How to Find the Lost Wi-Fi Password?

If you’ve ever used a network, your computer is likely to remember the password. Find out how to acquire it for other devices.

We take it for granted that when we enter the vicinity of our regular Wi-Fi networks — the library, school, cafes, and work — we’ll seamlessly connect. But what if you get a new phone, tablet, or computer and don’t have the password written down for a Wi-Fi network?

Don’t worry if your laptop or PC has previously joined to that Wi-Fi network. The network name and password are retained in memory the first time you connect to a network on a Mac or Windows machine. It’s rather simple to extract and record the password for other devices by going into your computer’s settings.
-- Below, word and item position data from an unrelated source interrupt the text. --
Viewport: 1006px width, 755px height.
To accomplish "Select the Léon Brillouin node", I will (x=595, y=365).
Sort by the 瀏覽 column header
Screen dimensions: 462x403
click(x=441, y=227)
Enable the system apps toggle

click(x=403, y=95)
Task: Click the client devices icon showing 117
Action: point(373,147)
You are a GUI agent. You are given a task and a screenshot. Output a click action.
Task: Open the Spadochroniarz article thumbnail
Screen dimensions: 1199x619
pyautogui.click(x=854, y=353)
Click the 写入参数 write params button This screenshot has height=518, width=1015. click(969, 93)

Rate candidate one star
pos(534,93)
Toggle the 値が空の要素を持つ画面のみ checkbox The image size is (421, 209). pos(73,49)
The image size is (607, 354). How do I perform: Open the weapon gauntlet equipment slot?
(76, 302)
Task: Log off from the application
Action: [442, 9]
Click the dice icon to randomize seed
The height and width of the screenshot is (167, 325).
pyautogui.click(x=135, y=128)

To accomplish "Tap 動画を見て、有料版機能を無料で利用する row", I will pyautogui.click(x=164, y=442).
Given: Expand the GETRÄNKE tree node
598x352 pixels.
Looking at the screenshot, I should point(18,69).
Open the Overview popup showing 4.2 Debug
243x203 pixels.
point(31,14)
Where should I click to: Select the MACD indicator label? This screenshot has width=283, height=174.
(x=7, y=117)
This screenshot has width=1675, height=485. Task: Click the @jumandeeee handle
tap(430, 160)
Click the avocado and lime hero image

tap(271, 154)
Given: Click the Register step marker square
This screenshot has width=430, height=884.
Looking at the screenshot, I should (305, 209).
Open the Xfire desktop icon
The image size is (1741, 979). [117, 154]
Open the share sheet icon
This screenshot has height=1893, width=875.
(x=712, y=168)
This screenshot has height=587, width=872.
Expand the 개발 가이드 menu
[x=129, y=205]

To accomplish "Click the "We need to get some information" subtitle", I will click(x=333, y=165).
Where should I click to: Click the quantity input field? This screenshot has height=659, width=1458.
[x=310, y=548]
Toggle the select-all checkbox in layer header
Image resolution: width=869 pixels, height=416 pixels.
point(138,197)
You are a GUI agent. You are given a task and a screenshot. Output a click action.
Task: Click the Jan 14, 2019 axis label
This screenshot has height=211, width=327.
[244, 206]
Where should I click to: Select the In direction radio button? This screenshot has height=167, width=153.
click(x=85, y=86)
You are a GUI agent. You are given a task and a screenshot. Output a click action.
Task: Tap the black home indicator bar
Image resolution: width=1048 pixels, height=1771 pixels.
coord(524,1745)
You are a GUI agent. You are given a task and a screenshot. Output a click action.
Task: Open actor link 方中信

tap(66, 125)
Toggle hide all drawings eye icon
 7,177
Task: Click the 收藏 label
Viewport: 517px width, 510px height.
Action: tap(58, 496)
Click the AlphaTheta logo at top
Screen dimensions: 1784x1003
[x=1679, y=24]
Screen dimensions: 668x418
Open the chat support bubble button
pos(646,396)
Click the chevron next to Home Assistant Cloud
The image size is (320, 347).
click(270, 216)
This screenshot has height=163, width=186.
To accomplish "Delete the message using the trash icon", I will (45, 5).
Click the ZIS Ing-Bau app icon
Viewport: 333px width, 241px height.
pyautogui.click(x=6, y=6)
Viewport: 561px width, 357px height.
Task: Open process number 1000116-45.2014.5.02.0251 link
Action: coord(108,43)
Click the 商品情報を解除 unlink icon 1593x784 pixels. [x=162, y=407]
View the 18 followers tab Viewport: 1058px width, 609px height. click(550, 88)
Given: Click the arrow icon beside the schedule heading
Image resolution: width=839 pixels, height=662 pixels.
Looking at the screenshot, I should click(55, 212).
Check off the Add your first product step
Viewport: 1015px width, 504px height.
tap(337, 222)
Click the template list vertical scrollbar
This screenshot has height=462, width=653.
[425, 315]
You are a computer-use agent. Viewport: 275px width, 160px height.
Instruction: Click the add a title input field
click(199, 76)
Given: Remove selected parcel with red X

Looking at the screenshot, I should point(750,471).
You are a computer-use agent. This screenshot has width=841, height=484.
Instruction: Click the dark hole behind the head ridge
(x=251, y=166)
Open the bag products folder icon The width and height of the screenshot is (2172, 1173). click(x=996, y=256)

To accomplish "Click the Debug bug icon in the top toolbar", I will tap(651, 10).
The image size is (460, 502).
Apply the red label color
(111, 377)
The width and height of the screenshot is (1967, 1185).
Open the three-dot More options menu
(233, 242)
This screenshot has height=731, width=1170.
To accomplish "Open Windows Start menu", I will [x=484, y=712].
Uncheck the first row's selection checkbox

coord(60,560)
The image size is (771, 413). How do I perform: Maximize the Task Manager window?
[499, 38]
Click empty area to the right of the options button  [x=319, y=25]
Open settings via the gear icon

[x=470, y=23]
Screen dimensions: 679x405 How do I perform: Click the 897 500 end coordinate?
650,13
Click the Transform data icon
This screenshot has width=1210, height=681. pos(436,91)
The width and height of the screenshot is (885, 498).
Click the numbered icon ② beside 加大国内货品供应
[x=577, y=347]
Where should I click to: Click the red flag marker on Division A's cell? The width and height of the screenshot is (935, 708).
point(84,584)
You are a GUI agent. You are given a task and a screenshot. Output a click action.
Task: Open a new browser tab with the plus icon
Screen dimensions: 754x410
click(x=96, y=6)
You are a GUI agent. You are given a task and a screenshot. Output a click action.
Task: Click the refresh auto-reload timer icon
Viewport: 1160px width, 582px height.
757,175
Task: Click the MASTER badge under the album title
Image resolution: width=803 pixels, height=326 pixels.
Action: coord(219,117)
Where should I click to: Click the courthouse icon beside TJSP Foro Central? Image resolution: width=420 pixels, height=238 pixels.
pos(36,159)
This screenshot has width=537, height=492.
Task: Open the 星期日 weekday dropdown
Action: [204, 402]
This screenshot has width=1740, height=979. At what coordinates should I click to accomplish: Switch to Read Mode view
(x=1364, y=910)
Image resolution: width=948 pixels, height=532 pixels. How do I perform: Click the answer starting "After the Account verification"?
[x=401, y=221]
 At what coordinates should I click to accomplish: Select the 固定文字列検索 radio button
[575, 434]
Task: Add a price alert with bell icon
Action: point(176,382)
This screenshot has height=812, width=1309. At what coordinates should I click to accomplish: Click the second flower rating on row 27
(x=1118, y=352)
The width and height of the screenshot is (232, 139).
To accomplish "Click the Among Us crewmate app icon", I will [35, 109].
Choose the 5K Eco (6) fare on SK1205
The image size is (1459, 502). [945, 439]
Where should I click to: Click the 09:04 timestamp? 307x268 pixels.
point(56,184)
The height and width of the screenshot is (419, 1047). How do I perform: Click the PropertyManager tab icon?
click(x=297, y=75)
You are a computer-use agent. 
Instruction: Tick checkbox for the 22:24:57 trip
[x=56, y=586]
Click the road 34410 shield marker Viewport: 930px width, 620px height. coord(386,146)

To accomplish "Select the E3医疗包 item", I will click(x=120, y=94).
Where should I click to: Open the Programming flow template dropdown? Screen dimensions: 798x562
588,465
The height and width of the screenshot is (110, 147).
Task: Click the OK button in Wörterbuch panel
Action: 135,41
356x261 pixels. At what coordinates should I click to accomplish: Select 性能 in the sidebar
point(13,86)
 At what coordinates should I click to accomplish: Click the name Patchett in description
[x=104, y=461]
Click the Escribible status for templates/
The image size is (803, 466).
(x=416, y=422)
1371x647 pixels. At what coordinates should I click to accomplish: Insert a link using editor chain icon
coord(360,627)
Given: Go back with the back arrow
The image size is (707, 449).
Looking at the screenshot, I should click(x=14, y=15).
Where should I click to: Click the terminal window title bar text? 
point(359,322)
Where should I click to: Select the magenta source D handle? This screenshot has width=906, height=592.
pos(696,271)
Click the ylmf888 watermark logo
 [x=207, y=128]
Read More: How to use the LastPass password manager?

Learn how to find the passwords to all of the Wi-Fi networks you’ve ever joined to on MacOS and Windows by continuing reading.

How to find Wi-Fi passwords with MacOS

On a Mac, the password management system Keychain Access saves every password you’ve input and saved. This contains Wi-Fi network passwords.

To begin, open the Keychain Access app using the search option and perform the following steps:

  1. Click on System under System Keychains in the sidebar.
  2. Next, click on Passwords at the top of the window.
  3. Find the Wi-Fi network you want the password for and double-click on it.
  4. Finally, check the box next to Show password and enter your password when prompted.
Find all your stored Wi-Fi passwords in the Keychain Access app on MacOS.
Find all your stored Wi-Fi passwords in the Keychain Access app on MacOS.

The password you used to log in to that Wi-Fi network will appear in the blank password field. You can then pick the password by double-clicking on the password field and copying it to your clipboard if necessary.

How to find Wi-Fi passwords with Windows

On Windows, finding the password to the Wi-Fi network to which you’re presently connected is simple, but retrieving all stored Wi-Fi passwords takes a little more effort, so we’ll go over both techniques below.

To determine the password for the Wi-Fi network to which you’re presently connected on Windows, follow these steps:

  1. Click the Start button and then go to Control Panel > Network and Internet > Network and Sharing Center (Windows 11) or Settings > Network & Internet > Status > Network and Sharing Center (Windows 10).
  2. Next to Connections, click your Wi-Fi network name highlighted in blue.
  3. In the Wi-Fi Status page that opens, click Wireless Properties and then on the Security tab.
  4. Finally, check the box next to Show characters to display your Wi-Fi network password above it.
Find Wifi Password in Windows
You can easily find the password for the Wi-Fi network you’re currently connected to on Windows.

This isn’t the only way to figure out your Wi-Fi network passwords, either. The method above only allows you to read the password for the Wi-Fi network to which you’re now connected, but there is a way to access the passwords for all Wi-Fi networks you’ve ever connected to on your Windows computer.

Read More: How to Remove Password From PDF File?

To find all of your Wi-Fi network passwords on Windows, follow these steps:

  1. Right-click on the Windows icon in the taskbar on your desktop.
  2. Click Windows Terminal (Admin).
  3. Type in netsh wlan show profile and hit Enter on your keyboard to view every Wi-Fi network you’ve connected to.
  4. Once you find the Wi-Fi network you want the password for, type in netsh wlan show profile “(Wi-Fi network name)” key=clear (for example, netsh wlan show profile “Netgear667” key=clear), and then hit the Enter key.

use Windows Terminal to find all your Wi-Fi network passwords

Profile, connectivity, security, and cost settings will appear. Under Security settings, next to Key Content, the Wi-Fi network password will show. You can also use the Command Prompt tool to type in the instructions given above to find your Wi-Fi passwords if you don’t have access to Windows Terminal.